Design Dilemma: Cultivating Rustic Modern
It’s in the summer time — vacationing at a beach house or weekend country cottage — that we begin to appreciate the design scheme sometimes referred to as “rustic modern.” It’s a look that incorporates modern design elements seamlessly with more traditional materials and looks, such as stone and wood. We’ve written about it before. What’s so great about this look is a sort of timeless quality that makes “rustic modern” feel truly original. It’s a great way to avoid the cookie-cutter catalog look.
Are you wondering what we have in mind? Here is an example below, taken from an Italian “rustic modern” home:
Modern are the concrete floors, which give the room an industrial feel, as well as the shiny “disco” ball pendant lamp in the kitchen, concrete countertops, and the mid-century modern furniture that includes a plastic arm chair and arc lamp. Even the artwork is colorful and modern, along with the crisp striped throw rug. On the rustic side is the setting itself — high ceilings with rough wooden beams and pine ceilings, heavy wooden doors and stone walls that are typical of old rural villas in the Italian countryside. The sleek modern style and rough country look somehow complement each other.

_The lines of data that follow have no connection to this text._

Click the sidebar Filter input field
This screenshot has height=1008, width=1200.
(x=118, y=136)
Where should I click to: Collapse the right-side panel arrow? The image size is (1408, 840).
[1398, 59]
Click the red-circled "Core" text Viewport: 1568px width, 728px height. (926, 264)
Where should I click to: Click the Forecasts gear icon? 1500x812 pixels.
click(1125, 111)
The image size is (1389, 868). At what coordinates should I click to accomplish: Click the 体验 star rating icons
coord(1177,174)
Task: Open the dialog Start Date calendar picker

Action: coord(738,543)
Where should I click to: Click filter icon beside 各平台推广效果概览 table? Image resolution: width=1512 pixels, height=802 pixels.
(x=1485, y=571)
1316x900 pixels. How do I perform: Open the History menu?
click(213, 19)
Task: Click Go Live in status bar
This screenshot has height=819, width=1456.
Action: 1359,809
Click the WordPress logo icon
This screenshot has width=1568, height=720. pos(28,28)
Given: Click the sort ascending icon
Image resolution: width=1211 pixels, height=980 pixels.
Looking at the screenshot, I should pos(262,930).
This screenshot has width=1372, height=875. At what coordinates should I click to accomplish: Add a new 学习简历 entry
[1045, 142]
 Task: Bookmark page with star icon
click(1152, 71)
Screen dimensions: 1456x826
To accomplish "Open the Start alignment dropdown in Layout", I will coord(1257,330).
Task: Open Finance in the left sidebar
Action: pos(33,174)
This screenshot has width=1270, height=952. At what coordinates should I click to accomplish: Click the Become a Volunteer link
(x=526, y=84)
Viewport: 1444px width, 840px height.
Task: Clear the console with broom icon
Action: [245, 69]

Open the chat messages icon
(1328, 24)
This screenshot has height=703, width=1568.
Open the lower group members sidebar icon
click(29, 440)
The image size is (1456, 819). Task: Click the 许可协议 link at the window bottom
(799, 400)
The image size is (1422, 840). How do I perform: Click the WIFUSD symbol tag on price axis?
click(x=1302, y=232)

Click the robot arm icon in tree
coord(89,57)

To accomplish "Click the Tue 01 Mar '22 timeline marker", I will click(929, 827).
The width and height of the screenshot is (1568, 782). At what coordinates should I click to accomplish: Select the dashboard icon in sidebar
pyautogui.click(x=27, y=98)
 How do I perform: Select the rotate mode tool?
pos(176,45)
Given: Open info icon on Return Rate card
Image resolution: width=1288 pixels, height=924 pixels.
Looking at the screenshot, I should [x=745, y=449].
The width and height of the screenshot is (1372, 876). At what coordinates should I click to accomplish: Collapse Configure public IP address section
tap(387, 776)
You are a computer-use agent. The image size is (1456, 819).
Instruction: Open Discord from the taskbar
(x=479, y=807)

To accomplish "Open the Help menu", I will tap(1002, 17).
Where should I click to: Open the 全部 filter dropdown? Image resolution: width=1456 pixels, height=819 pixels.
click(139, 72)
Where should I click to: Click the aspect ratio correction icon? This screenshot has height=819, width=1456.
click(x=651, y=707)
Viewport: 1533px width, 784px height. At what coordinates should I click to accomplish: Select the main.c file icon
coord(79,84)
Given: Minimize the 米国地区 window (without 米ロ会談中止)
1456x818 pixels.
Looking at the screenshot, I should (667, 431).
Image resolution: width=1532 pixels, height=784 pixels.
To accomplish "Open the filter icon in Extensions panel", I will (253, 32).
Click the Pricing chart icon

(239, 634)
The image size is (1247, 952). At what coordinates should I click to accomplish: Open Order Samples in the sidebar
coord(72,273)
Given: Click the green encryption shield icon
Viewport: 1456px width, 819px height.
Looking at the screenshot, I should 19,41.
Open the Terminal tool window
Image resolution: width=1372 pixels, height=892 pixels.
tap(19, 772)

What’s the key to making the rustic modern look work?
Look for ways to play off one element against another, especially when it comes to textures. For example, smooth concrete floors can look quite chic when played against rough stone walls, as seen above. Shiny stainless steel is quite striking when played against distressed, timeworn wood.
Don’t be afraid to mix and match. Feel free to mix antiques with modern design. Simply look for common elements that will help pull disparate furniture pieces together — that might be a color or scale. Above, mid-century modern chairs are paired effortlessly with a much older antique table. What the two furniture styles have in common is scale and color.
Pare down when possible. With so much contrast going on, it’s best to keep objects down to a minimum. This is not the cozy cluttered cottage look. When in doubt, opt for spareness over opulence.